To explain further, there's two issues:
1. That my sexuality is a topic that I constantly have to correct people on. It hurts because of internalized homophobia from two decades of growing up in the Midwest. It hurts because it's a constant reminder that I'm a minority and that people make incorrect assumptions about me. It hurts because it's annoying.

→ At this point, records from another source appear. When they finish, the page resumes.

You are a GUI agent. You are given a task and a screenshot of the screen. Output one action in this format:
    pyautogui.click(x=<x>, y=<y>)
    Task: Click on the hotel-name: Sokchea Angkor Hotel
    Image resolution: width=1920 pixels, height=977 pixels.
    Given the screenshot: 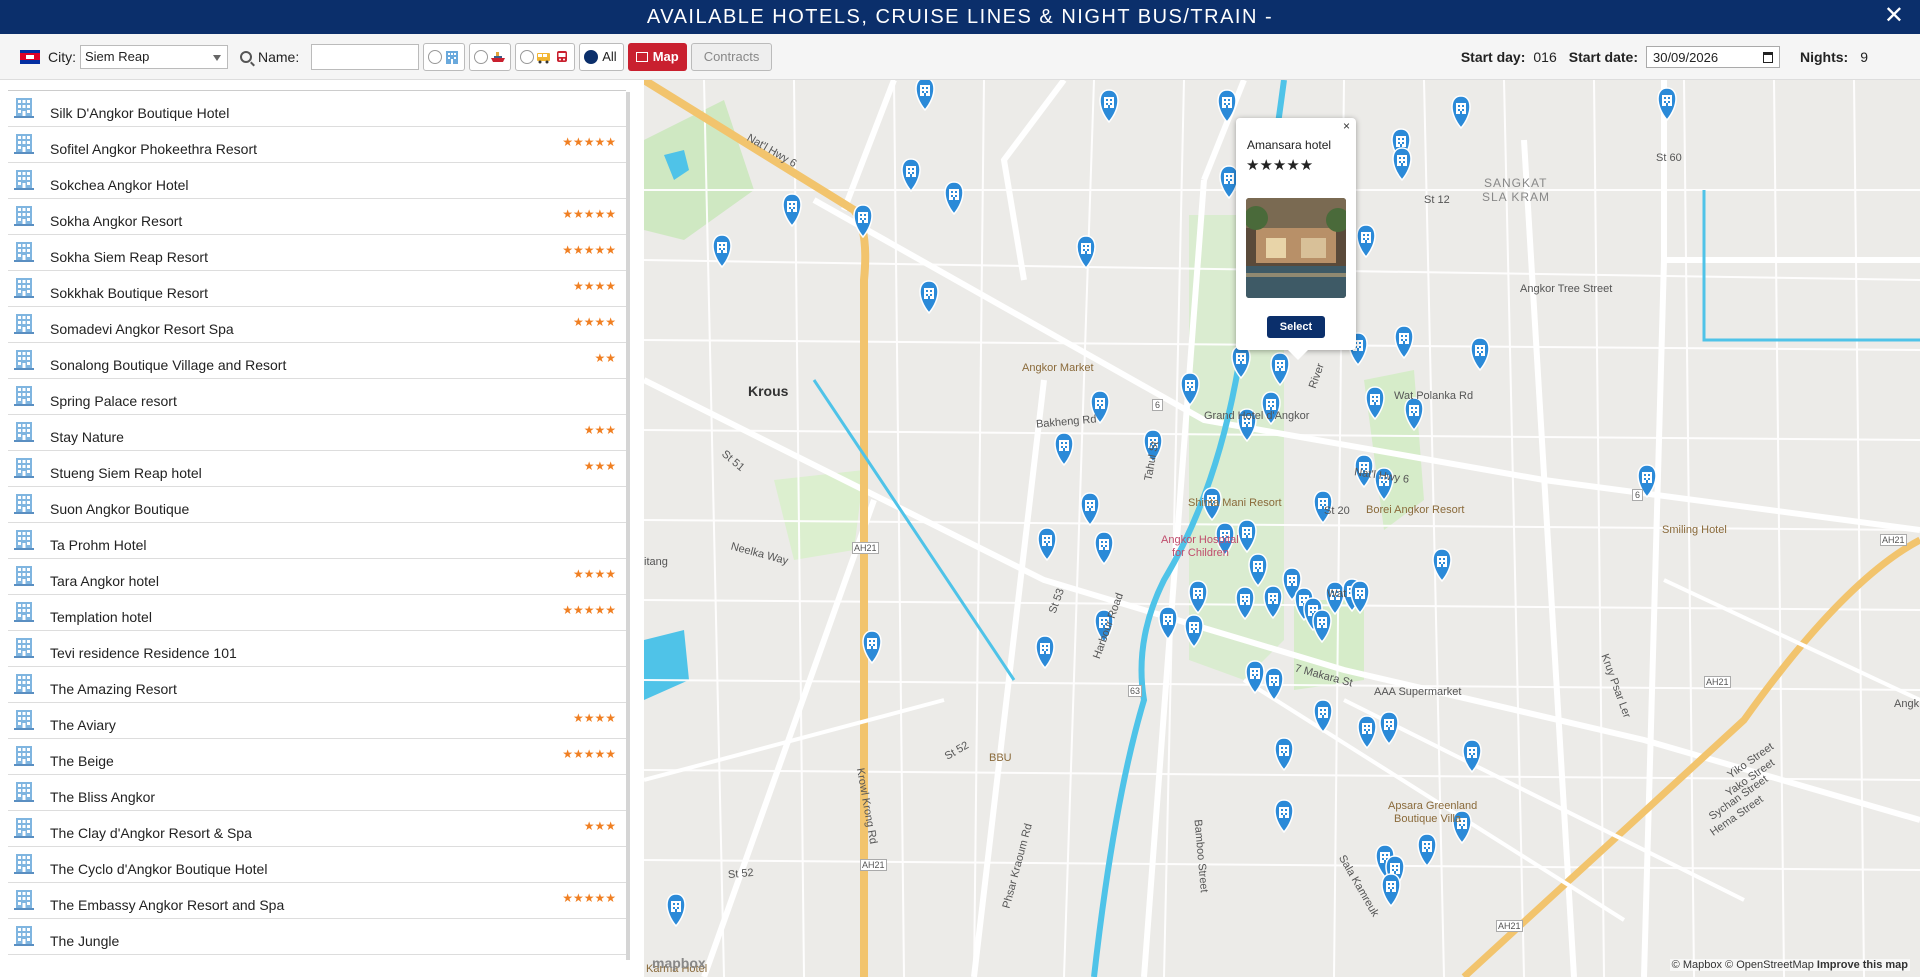 What is the action you would take?
    pyautogui.click(x=120, y=185)
    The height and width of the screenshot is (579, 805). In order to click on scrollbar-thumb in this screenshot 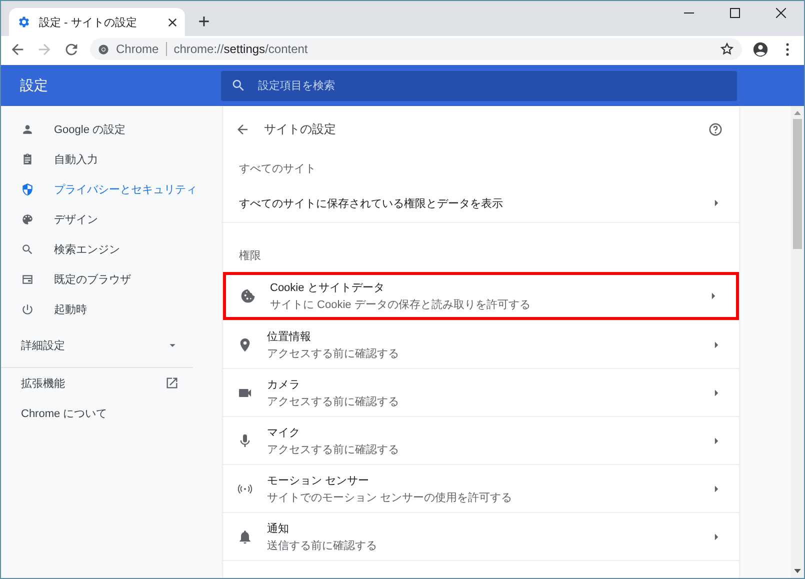, I will do `click(798, 184)`.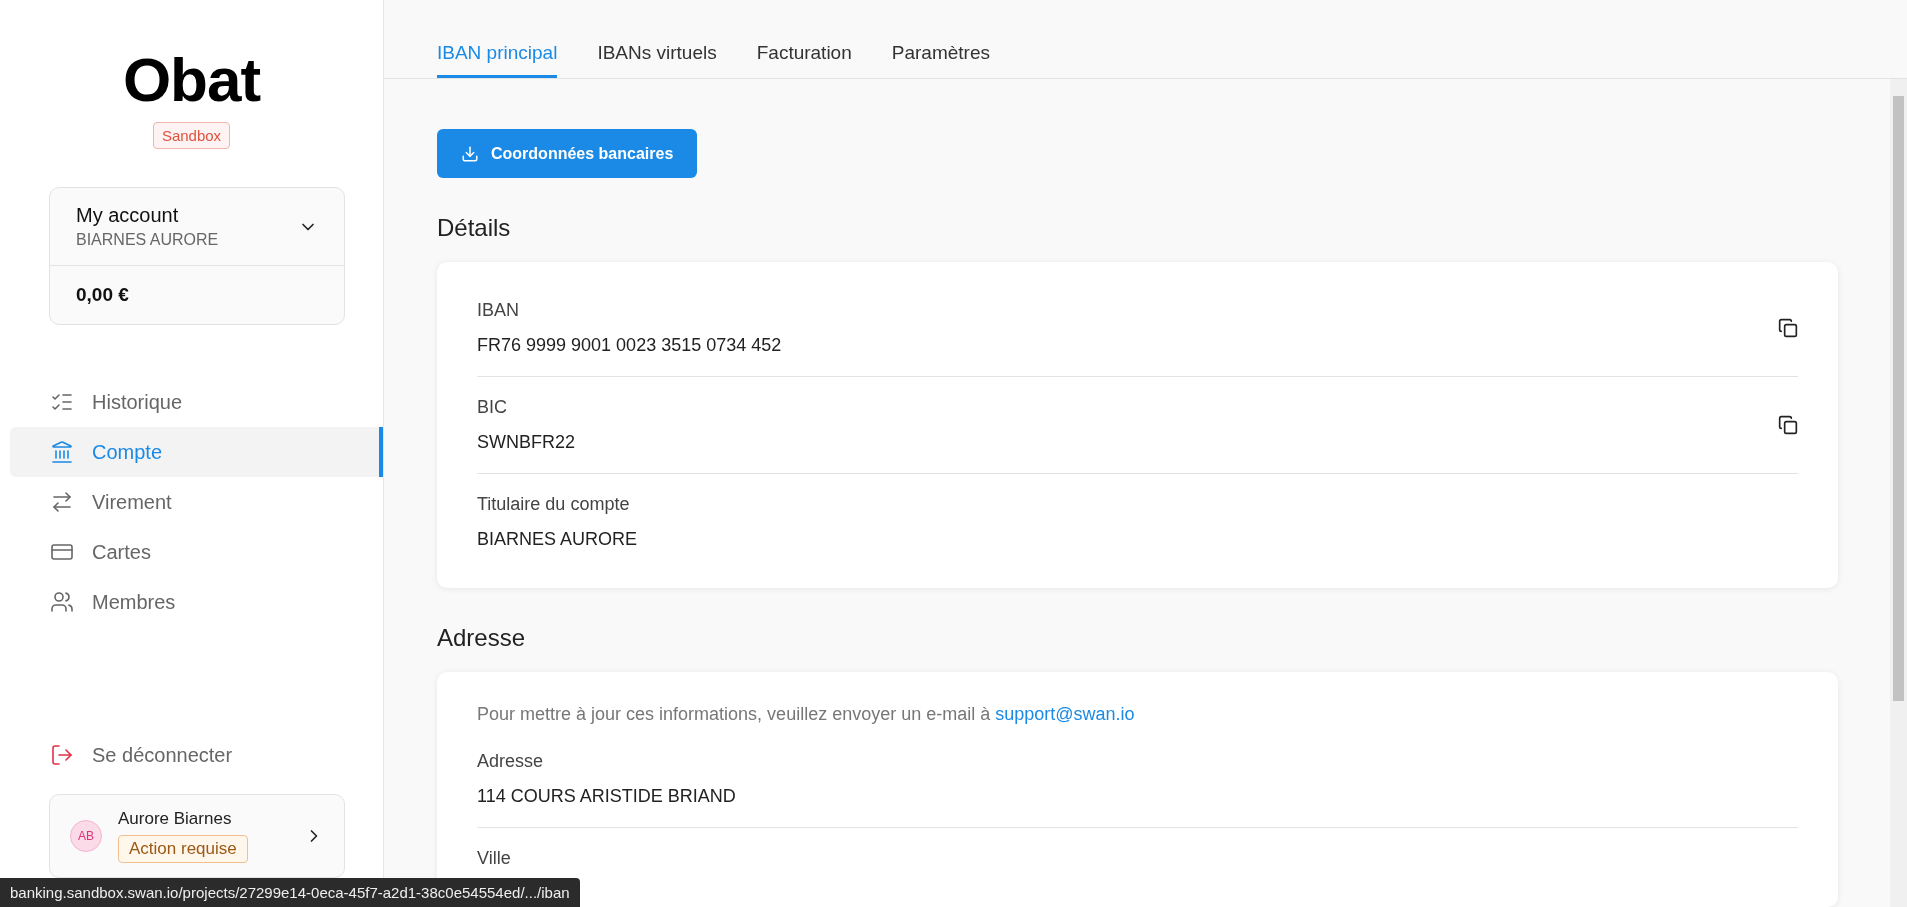 The image size is (1907, 907). I want to click on account-balance: 0,00 €, so click(102, 295).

I had a friend that would introduce me as "DriveBy, my gay friend". That's the sort of feeling I get when I have to stop and say "No, I'm gay". Hell, I even have some awkward feeling when it's someone I suspect is homophobic because I don't want to make them uneasy.
2. When I correct people on my sexuality, I've challenged their assumptions. I've changed their perspective and reminded them that not everyone is straight, even the people that "oh my god, I never would have guessed". This isn't about "shoving sexuality in peoples' faces". It's not about evangelizing LGBT issues every day just to force it.
"Last week, the pest control guy came to the door. "Are you Mr. Smith?" he says. "No, I'm Mr. Pallotta, Mr. Smith's partner," I reply. "Partner?" he asks. I'm being questioned in my own home. "Yes, partner," I answer. "We're a gay couple." "Oh," he says, trying to process this and maintain his composure."
The writer assumes that because the pest control guy doesn't immediately grasp the context of the word "partner" and questions it that he's being interrogated. Then he assumes that the pest control guys is somehow disturbed by the open admission of sexuality and is trying to maintain composure.
There's a good chance these perceived slights are in Mr. Pallotta's head; he's misinterpreting the pest control guy's confusion as some type of muted bigotry.
There's a lot of ambiguity when the word "partner" is used. I run a business with a partner, so when someone says they're someone's partner, my brain assumes it's meant in a business context because that's the world I spend 95% of my time in.
When I'm informed otherwise, I'm sure there's a noticeable hesitation as my brain processes the change of context from business to relational and re-establishes the rules of social interaction from "this is so-and-so's business partner" to "this is so-and-so's significant other." It's definitely not because I'm "disturbed by the open admission of sexuality and am trying to maintain composure."